Exercise instructions - Among the lines below, restate word for word only those from the line with "Task: Click the extension badge showing 198" through the line with "Image resolution: width=750", with both end lines kept.

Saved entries
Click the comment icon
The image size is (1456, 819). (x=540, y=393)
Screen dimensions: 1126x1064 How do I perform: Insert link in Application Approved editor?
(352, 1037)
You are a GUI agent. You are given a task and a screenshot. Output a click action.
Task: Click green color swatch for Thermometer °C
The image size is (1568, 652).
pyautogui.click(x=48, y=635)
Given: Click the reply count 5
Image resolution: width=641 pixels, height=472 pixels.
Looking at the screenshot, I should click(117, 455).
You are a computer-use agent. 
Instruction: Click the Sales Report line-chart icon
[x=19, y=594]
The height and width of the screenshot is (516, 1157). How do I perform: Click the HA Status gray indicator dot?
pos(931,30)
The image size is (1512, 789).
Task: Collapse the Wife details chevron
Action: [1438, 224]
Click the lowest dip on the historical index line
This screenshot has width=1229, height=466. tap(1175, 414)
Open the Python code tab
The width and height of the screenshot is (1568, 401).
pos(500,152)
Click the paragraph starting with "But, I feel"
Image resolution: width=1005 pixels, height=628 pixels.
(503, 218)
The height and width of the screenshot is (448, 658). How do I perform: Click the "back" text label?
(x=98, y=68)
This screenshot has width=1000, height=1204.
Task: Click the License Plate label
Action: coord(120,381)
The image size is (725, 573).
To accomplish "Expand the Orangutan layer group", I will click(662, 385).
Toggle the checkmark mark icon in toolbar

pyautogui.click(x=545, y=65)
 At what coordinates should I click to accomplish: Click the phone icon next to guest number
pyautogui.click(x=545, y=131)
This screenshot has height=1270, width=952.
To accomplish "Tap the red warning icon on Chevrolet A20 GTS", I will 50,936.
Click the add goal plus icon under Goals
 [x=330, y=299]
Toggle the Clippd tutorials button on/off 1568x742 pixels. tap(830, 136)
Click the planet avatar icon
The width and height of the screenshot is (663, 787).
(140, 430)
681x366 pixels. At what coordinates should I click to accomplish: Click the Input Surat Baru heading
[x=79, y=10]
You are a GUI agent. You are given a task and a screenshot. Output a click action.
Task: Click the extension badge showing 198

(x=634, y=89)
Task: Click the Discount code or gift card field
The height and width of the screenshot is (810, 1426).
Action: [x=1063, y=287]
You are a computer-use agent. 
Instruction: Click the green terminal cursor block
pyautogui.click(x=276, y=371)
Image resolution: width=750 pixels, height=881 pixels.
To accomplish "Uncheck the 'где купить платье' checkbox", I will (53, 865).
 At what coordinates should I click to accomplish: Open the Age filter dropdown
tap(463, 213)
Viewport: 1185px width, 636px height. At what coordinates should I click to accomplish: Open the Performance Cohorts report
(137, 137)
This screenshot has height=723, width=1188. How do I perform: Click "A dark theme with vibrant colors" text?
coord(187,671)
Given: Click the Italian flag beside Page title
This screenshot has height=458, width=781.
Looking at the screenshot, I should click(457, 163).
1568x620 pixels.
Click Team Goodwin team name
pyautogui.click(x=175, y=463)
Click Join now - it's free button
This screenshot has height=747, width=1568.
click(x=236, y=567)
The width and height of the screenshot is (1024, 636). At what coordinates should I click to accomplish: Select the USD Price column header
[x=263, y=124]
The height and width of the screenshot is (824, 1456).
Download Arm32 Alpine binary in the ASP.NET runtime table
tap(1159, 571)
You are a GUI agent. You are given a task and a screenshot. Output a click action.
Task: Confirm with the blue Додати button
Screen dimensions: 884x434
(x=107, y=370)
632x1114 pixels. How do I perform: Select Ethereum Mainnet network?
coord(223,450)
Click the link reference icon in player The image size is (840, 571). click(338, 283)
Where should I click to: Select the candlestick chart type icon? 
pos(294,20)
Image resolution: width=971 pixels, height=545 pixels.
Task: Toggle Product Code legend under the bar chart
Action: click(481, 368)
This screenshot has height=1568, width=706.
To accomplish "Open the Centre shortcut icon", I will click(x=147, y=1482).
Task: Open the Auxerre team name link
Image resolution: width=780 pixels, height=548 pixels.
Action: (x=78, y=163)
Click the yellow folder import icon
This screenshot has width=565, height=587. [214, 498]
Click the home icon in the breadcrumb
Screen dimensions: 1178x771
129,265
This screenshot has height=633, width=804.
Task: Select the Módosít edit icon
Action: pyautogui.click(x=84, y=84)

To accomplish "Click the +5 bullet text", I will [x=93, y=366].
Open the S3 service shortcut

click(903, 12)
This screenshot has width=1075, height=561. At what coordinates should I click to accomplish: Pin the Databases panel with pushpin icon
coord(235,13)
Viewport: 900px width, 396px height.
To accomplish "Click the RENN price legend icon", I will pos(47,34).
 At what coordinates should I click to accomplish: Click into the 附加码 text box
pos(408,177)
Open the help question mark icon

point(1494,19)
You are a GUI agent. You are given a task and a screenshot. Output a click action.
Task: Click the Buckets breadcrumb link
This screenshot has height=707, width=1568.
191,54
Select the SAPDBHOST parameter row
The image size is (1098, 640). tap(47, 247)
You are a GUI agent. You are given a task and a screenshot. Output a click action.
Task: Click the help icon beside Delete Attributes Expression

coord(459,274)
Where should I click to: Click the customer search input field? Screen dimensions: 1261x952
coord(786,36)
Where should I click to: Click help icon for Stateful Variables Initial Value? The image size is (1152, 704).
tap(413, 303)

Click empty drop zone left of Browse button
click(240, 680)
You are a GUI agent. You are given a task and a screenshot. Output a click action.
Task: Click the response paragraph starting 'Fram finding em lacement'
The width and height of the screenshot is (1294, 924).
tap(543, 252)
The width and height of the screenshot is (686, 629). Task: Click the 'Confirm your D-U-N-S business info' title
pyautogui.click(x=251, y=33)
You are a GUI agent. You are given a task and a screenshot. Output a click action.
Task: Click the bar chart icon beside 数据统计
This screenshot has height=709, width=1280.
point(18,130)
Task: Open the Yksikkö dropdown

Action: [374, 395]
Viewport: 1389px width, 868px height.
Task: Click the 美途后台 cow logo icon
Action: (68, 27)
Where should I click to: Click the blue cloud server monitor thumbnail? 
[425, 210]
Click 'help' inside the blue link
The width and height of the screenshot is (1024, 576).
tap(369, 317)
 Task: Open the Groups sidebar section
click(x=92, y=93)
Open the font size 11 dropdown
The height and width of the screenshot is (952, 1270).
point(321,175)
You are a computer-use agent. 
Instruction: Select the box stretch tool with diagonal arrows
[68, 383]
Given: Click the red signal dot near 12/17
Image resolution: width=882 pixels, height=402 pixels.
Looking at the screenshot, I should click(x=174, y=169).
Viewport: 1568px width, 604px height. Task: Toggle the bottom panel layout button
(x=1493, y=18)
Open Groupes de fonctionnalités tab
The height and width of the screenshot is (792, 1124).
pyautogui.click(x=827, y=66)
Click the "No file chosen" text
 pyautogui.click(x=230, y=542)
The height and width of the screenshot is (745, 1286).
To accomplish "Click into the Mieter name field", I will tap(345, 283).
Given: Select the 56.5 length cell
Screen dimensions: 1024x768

Solution -
Task: Click the extension badge showing 198

(x=634, y=89)
Task: Click the Discount code or gift card field
The height and width of the screenshot is (810, 1426).
Action: [x=1063, y=287]
You are a computer-use agent. 
Instruction: Click the green terminal cursor block
pyautogui.click(x=276, y=371)
Image resolution: width=750 pixels, height=881 pixels.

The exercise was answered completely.